Esslie-Frenia Law June 2023 Leaderboard

EDITORIAL: Will Chatham learn from budget mess?


HEY, BUDDY, CAN you spare a Bitcoin? That’s the “digital currency” used to transfer value from one place to another without a bank. It’s kind of like mailing cash to a relative except without the mail … or the cash.

Maybe someday we’ll abandon money, as in paper and metal with images of long-dead historical figures in our wallets. We’ll make payments and deposits based on our selfies. Until then, we’re stuck with the need to keep track of our old-fashioned dollars, and we don’t always do that job well.

Money goes missing in lots of ways and sometimes taxpayers are the victims, even when no crime is committed, like when public officials make bad calls or do something really dumb. A few years ago, the state found that the Germantown Board of Education had amassed much larger reserve funds than the district needed. In essence the board was hoarding taxpayers’ money. The following election some new people won seats on the school board. The excess funds were used to lower property taxes.

It’s easier to solve a problem if you have too much money rather than too little. Ask the Chatham Town Board. When the 2016 budget was being prepared last year the figures indicated the town had plenty of money. But last week officials announced town government doesn’t have enough to keep operating until the end of the year. There’s a deficit of $227,000 and even with fancy financial footwork and austerity, board members don’t yet know where the last $60,000 will come from to keep government afloat through December 31.

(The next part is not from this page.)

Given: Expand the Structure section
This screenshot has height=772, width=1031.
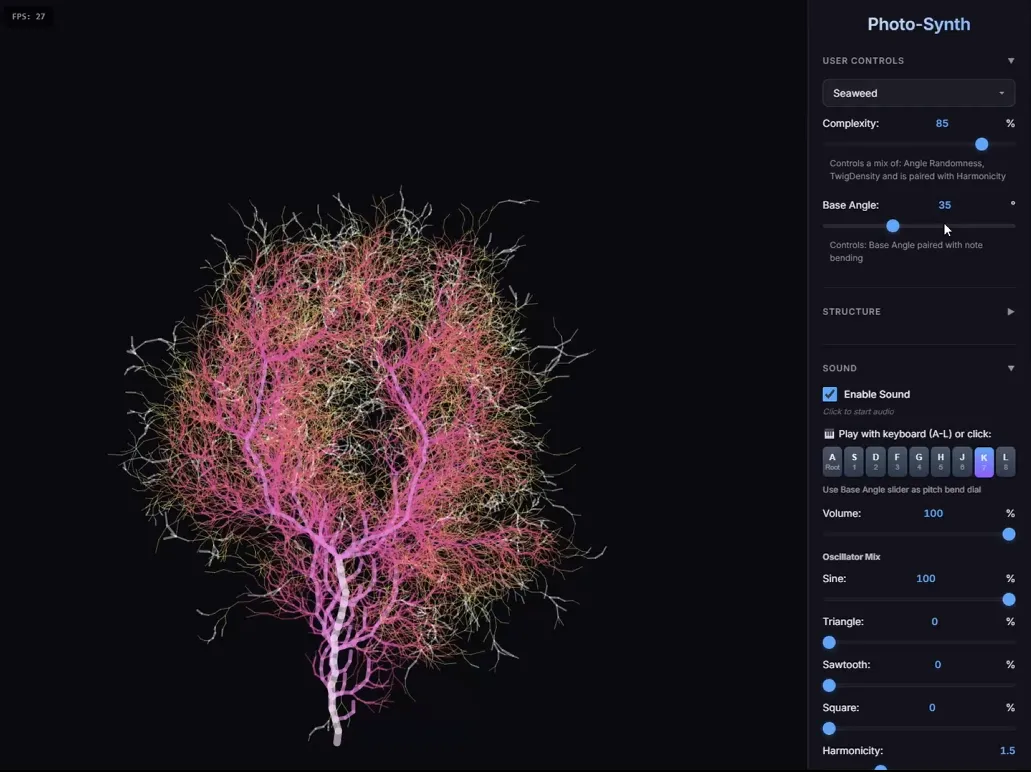Looking at the screenshot, I should tap(1010, 312).
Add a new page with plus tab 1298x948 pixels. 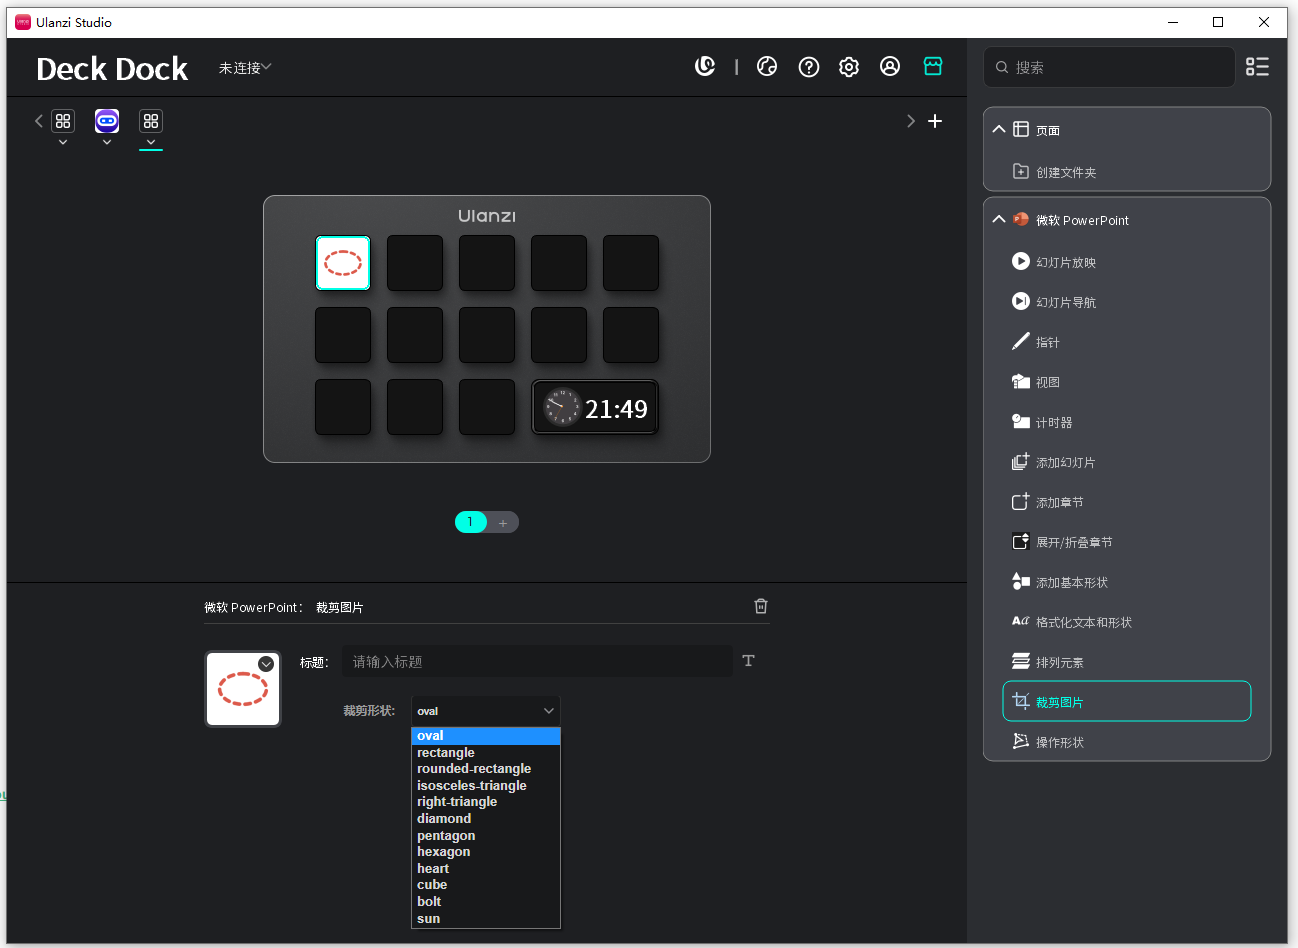click(503, 522)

Chatham residents should give the current board credit (so to speak) for quickly hiring auditors to identify the problem and begin working on a solution. At the same time the board’s gasps of disbelief suggests more drama than the figures justify: $60,000 is roughly 2% of the annual budget. It might mean layoffs, which hurt innocent people, and probably some unpopular cuts in services, but we elect public officials to make these kinds of tough decisions on our behalf.

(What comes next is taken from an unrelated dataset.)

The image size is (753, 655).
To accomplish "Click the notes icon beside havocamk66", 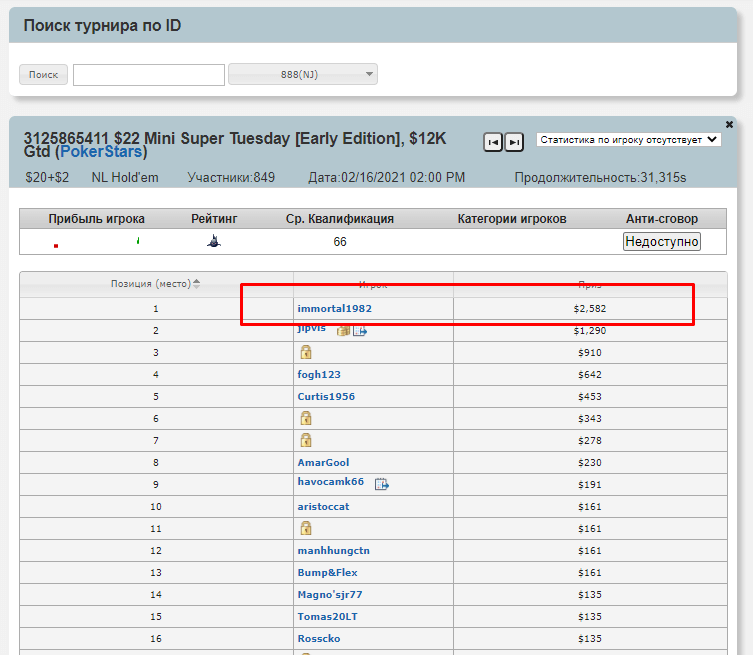I will (381, 485).
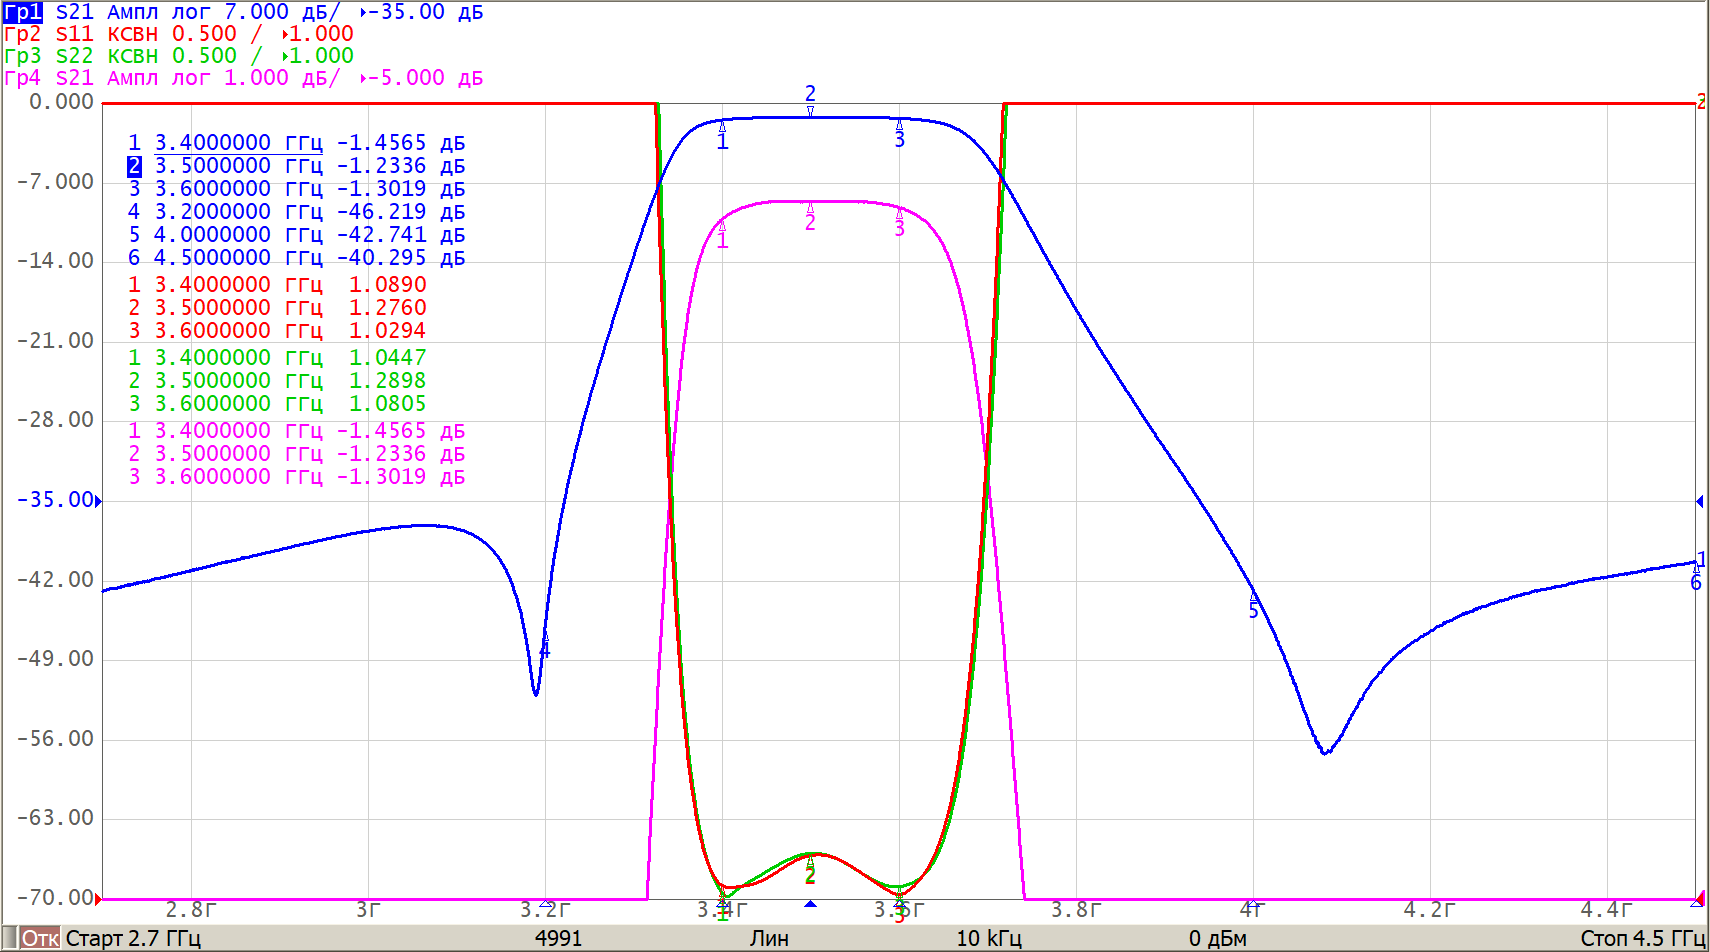This screenshot has width=1710, height=952.
Task: Open sweep type field Лин
Action: [x=769, y=938]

With hindsight you can imagine the magical thinking that led to Chatham’s problem. The board had available reserves of $227,000 in 2015 and used them to offset spending. When it came time to prepare the 2016 budget, the same number was added in again without any evidence to confirm the town had that much money in the bank.

How would you know to ask about those reserve funds? The Office of State Comptroller Tom DiNapoli publishes a booklet online called Citizens’ Guide to Local Budgets

The booklet says that it’s normal to use reserve funds for “unforeseeable shortfalls” but cautions that “the persistent use of fund balances to cover revenue shortfalls in a budget over a number of years may be indicative of a structural problem in the budget.” For at least the last three years the Town of Chatham has had revenue shortfalls covered by fund balances. That certainly sounds like a “structural problem.”

Town Supervisor Maria Lull and Councilman Bob Balcom, both of whom were on the board when the current flawed budget was prepared, said they asked for figures from the previous supervisor, Jesse DeGroodt, at the time but did not receive any.

Could Chatham’s current budget crisis have been prevented? Yes. Who’s to blame? The responsibility starts with Mr. DeGroodt, who oversaw the budget preparation. But assigning blame is not a solution and it won’t prevent something like this from happening again.

Ms. Lull and the Town Board have promised to change the budget process, making it more inclusive and transparent. Those are necessary goals and the first practical step toward achieving them would be for the board to put the forensic audit of town finances online for everyone to read.

The board also plans to end the harebrained way the town funded infrastructure projects –paying in cash. That could put money back in the pockets of taxpayers. But making these changes permanent requires new policies so that past mistakes won’t recur.

Chatham is the latest, not the last, local municipality to screw up its budget. The board would benefit from knowing how others have handled similar deficits.

Assuming this budget mess gets resolved, other towns would be wise to contact Chatham and learn from its experience about improving their own budget process. Be wary of board members anywhere who reject this opportunity. Those unwilling to profit from mistakes like the ones in Chatham are headed for trouble themselves.